In 1969, Odum measured the energy budget of a Puerto Rican mangrove forest and was struck not by its productivity but by its storage. The forest stored carbon in roots and trunks, nutrients in sediments, structural complexity in interlocking root architecture. Its resilience — the capacity to sustain itself through hurricanes, drought, and changes in sea level — depended not on gross productivity but on accumulated storage. An ecosystem that maximizes productivity at the expense of storage is brittle: impressive throughput until the disturbance arrives, then collapse with nothing to draw on. An ecosystem balancing both is resilient: lower peak productivity, but reserves that sustain the system through inevitable disruption. The AI economy is maximizing flow.

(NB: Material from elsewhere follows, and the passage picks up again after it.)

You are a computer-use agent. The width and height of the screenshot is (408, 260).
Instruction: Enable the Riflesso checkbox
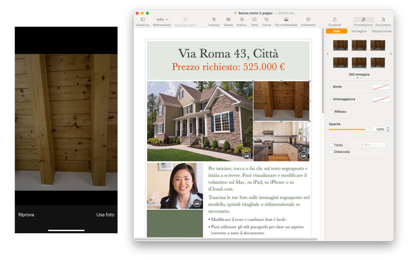(x=331, y=112)

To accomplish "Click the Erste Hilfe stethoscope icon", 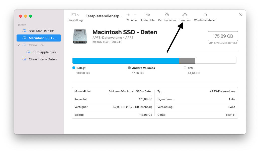I will (148, 15).
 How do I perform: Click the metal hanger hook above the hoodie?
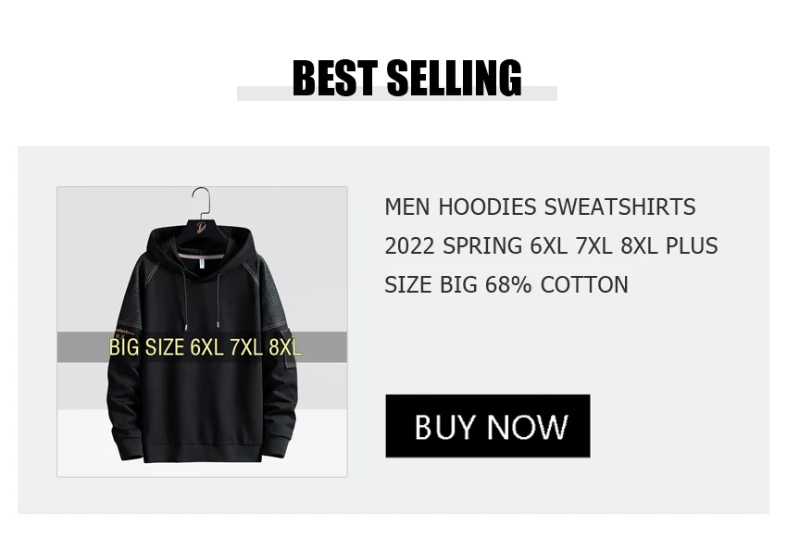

Every metric the AI industry celebrates measures throughput: lines of code generated, products shipped, development timelines compressed, revenue growth rates, adoption curves. Claude Code's run-rate revenue crossing billions within months. The percentage of GitHub commits AI-generated. The number of features a team can build in a sprint. These are flow metrics, measuring the rate at which energy is transformed into output.
The question flow metrics cannot answer is what is being stored. In human organizations, storage takes forms less visible than mangrove peat but no less essential. Expertise — the architectural intuition that tells an engineer when a system will fail before the failure manifests, built through thousands of hours of engaged practice. Tacit knowledge transmission — the informal understanding passed through mentoring relationships, transmitted by watching an expert work and absorbing patterns without explicit instruction. Institutional memory — the context carried by long-tenured employees that no documentation captures. Educational depth — the pedagogical infrastructure that transforms uninformed minds into capable practitioners.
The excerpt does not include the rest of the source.